Alexander Graham Bell’s institute for the Deaf and his deaf wife

Alexander Graham Bell (3 March 1847 – 2 August 1922) was an eminent scientist, inventor and innovator who is widely credited with inventing the first practical telephone.

In October 1872 Alexander Graham Bell opened a school in Boston named the "Vocal Physiology and Mechanics of Speech" which attracted a large number of deaf pupils. Working as a private tutor, one of his most famous pupils was Helen Keller, who came to him as a young child, unable to see, hear, or speak. She later was to say that Bell dedicated his life to the penetration of that "inhuman silence which separates and estranges."

While days and evenings were occupied by his teaching and private classes, Bell began to stay awake late into the night, running experiment after experiment in rented facilities at his boarding house. Keeping up "night owl" hours, he worried that his work would be discovered and took great pains to lock up his notebooks and laboratory equipment. His health deteriorated as he suffered severe headaches. Returning to Boston in fall 1873, Bell made a fateful decision to concentrate on his experiments in sound.

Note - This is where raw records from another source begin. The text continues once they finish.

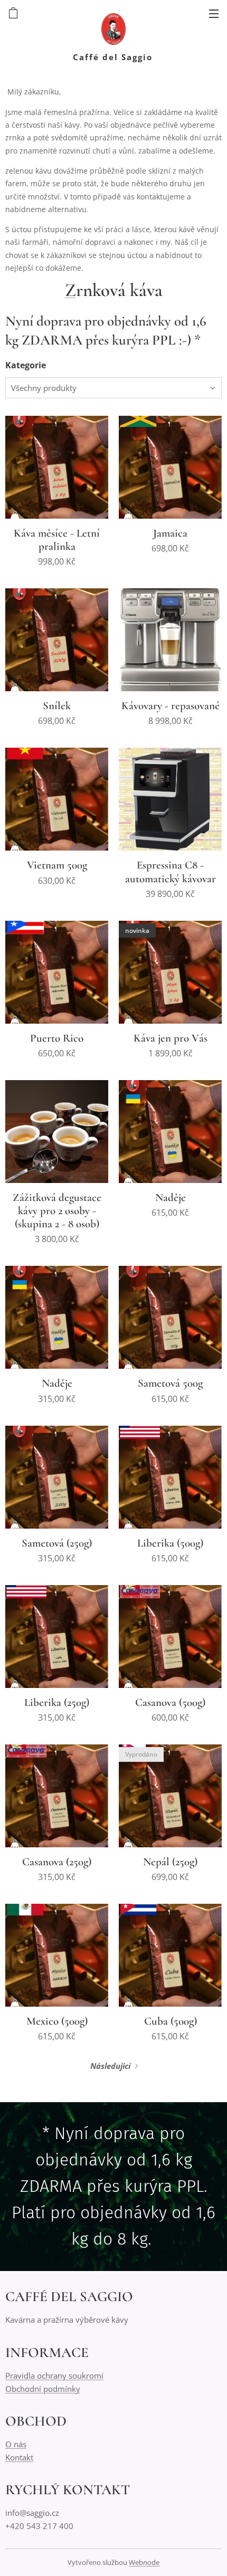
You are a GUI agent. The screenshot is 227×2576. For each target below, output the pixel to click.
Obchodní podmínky (42, 2388)
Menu (213, 13)
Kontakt (19, 2457)
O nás (15, 2444)
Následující (110, 2065)
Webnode (144, 2562)
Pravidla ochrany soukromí (54, 2375)
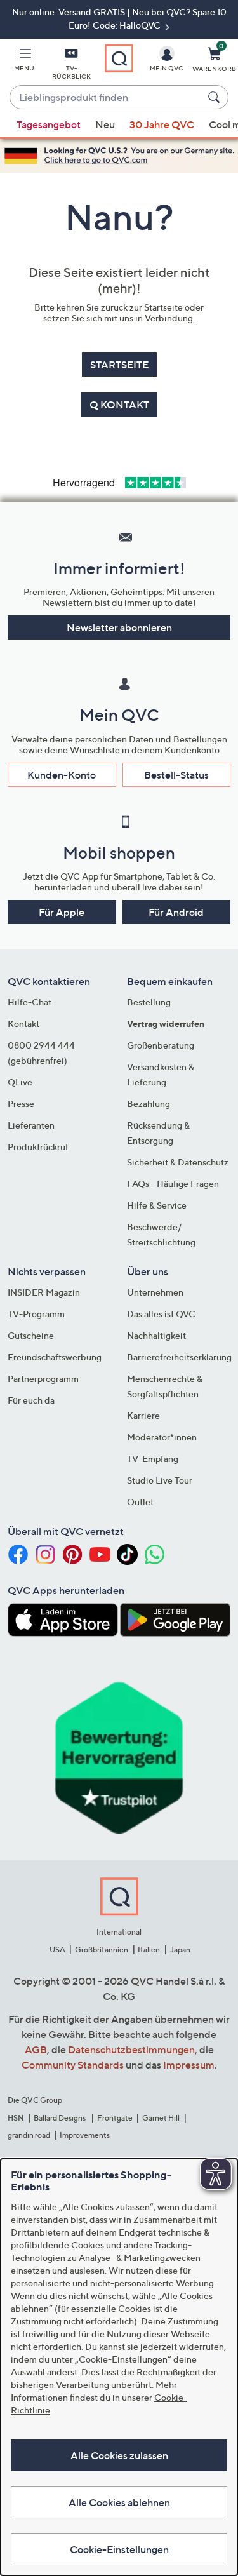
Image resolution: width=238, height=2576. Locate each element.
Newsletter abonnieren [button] (119, 627)
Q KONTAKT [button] (119, 404)
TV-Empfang (152, 1458)
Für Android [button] (176, 912)
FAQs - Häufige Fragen (173, 1183)
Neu (105, 124)
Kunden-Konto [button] (61, 774)
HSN (16, 2118)
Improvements (85, 2135)
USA (57, 1949)
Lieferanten (31, 1125)
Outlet (140, 1501)
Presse (21, 1103)
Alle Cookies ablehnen (119, 2502)
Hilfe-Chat (29, 1001)
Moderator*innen (162, 1437)
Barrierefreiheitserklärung (179, 1357)
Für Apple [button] (61, 912)
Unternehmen (155, 1292)
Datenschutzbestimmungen (131, 2049)
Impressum (189, 2064)
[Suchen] (216, 97)
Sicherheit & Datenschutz (177, 1162)
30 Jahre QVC (161, 124)
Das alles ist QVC (161, 1313)
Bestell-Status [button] (176, 774)
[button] (24, 61)
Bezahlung (148, 1103)
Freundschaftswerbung (55, 1357)
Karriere (143, 1415)
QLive (20, 1082)
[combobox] (106, 98)
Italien (149, 1949)
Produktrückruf (38, 1146)
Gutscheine (31, 1335)
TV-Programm (36, 1313)
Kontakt (23, 1023)
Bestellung (149, 1001)
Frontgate (115, 2118)
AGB (36, 2049)
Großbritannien (101, 1949)
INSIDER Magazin (44, 1292)
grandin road (29, 2135)
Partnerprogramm (43, 1378)
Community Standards (73, 2064)
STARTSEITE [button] (119, 364)
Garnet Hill (161, 2118)
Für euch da (31, 1400)
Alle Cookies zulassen (119, 2455)
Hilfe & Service (157, 1205)
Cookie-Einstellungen (119, 2549)
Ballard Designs (60, 2118)
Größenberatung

Deciding to give up his lucrative private Boston practice, Bell only retained two students, six-year old "Georgie" Sanders, deaf from birth and 15-year old Mabel Hubbard. Each pupil would serve to play an important role in the next developments. George's father, Thomas Sanders, a wealthy businessman, offered Bell a place to stay at nearby Salem with Georgie's grandmother, complete with a room to "experiment". Although the offer was made by George's mother and followed the year-long arrangement in 1872 where her son and his nurse had moved to quarters next to Bell's boarding house, it was clear that Mr. Sanders was backing the proposal. The arrangement was for teacher and student to continue their work together with free room and board thrown in. Mabel was a bright, attractive girl who was ten years his junior but became the object of Bell's affection. Losing her hearing after a bout of scarlet fever at age five, she had learned to read lips but her father, Gardiner Greene Hubbard, Bell's benefactor and personal friend, wanted her to work directly with her teacher.

Later, Alexander Graham Bell invented the first practical telephone. On 11 July 1877, a few days after the Bell Telephone Company was established, Bell married Mabel Hubbard at the Hubbard estate in Cambridge, and shortly thereafter, embarked on a year-long honeymoon in Europe. Although the courtship had begun years earlier, Alexander waited until he was financially secure before marrying. They had four children.